The temporal order of the sentence as a whole, despite its seeming progression from the clarity of a transition to a list of examples, undoes it own teleology from the beginning. “We are also of a mind to believe” puts me in a mind to believe that we are elaborating on the point established in the paragraph above, through the seductive appeal of the “also.” Yet, it is at this very moment that my desire for triangulation is undermined, the semantic ground shifting underfoot. The unassuming first-person-plural subject could refer to Deleuze and Guattari themselves, which, although a seemingly simplistic and even obvious denotation, already layers two subjects, two sets of intensive affective voyages, into the space of a single speaking position. Which one intones the words “we are also of a mind...?” If there is “no reason to oppose an interior voyage to an exterior one,” there is no reason to oppose interior authors to intertextual ones. The “we” of the subject includes, tangentially, the voices of Lenz, Nijinksy, Beckett, and Laing. Ultimately, their voices resonate together, indistinguishable, with only the plural pronoun standing in for the buzz which characterizes perfect unison.

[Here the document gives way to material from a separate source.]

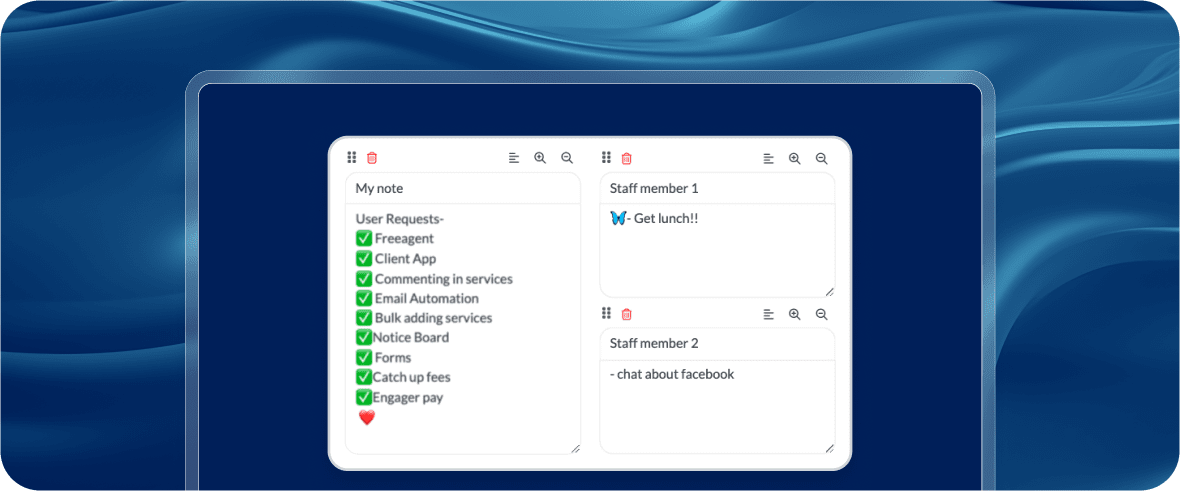Zoom out on the "My note" text

click(567, 158)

The comforting “also” itself, in tune with the prepositional phrase “of a mind” and the infinitive verb construction “to believe” further layers these doubled-yet-singular, intensive-and-extensive voices. “To believe” is a verb laden with ecclesiastical overtones, as is the “law” that, elsewhere, they express hesitation to use to describe chemical processes for that very aroma of faith. Yet this spiritual, classically internal and intensive action is made grammatically dependent on the shifting ground of the phrase “of a mind,” suggesting that this belief is contingent on this mind, whose indefinite article promises any number of potential minds, in an infinite (albeit unexpressed) series of also/ands, each with their own attendant constellation of beliefs. This mind's belief, “that everything commingles in these intense becomings, passages, and migrations,” takes up the rest of the paragraph, but despite that topical unity, the seeming topic sentence really exposes an infinite series of possible arguments, enacting the disjunctive sleights of hand at the heart of schizoanalysis.







2 comments:

  1. This is a surefooted and eloquent reading of D&G. One point your reading raises for me is what the singularity of the mind that "We" are "of" might suggest? Of course the expression is idiomatic, but if we take it literally is this the hive mind? Also, given what they say about belief on p.107, that it is "necessarily something false that diverts and suffocates effective production," how are we to read this claim?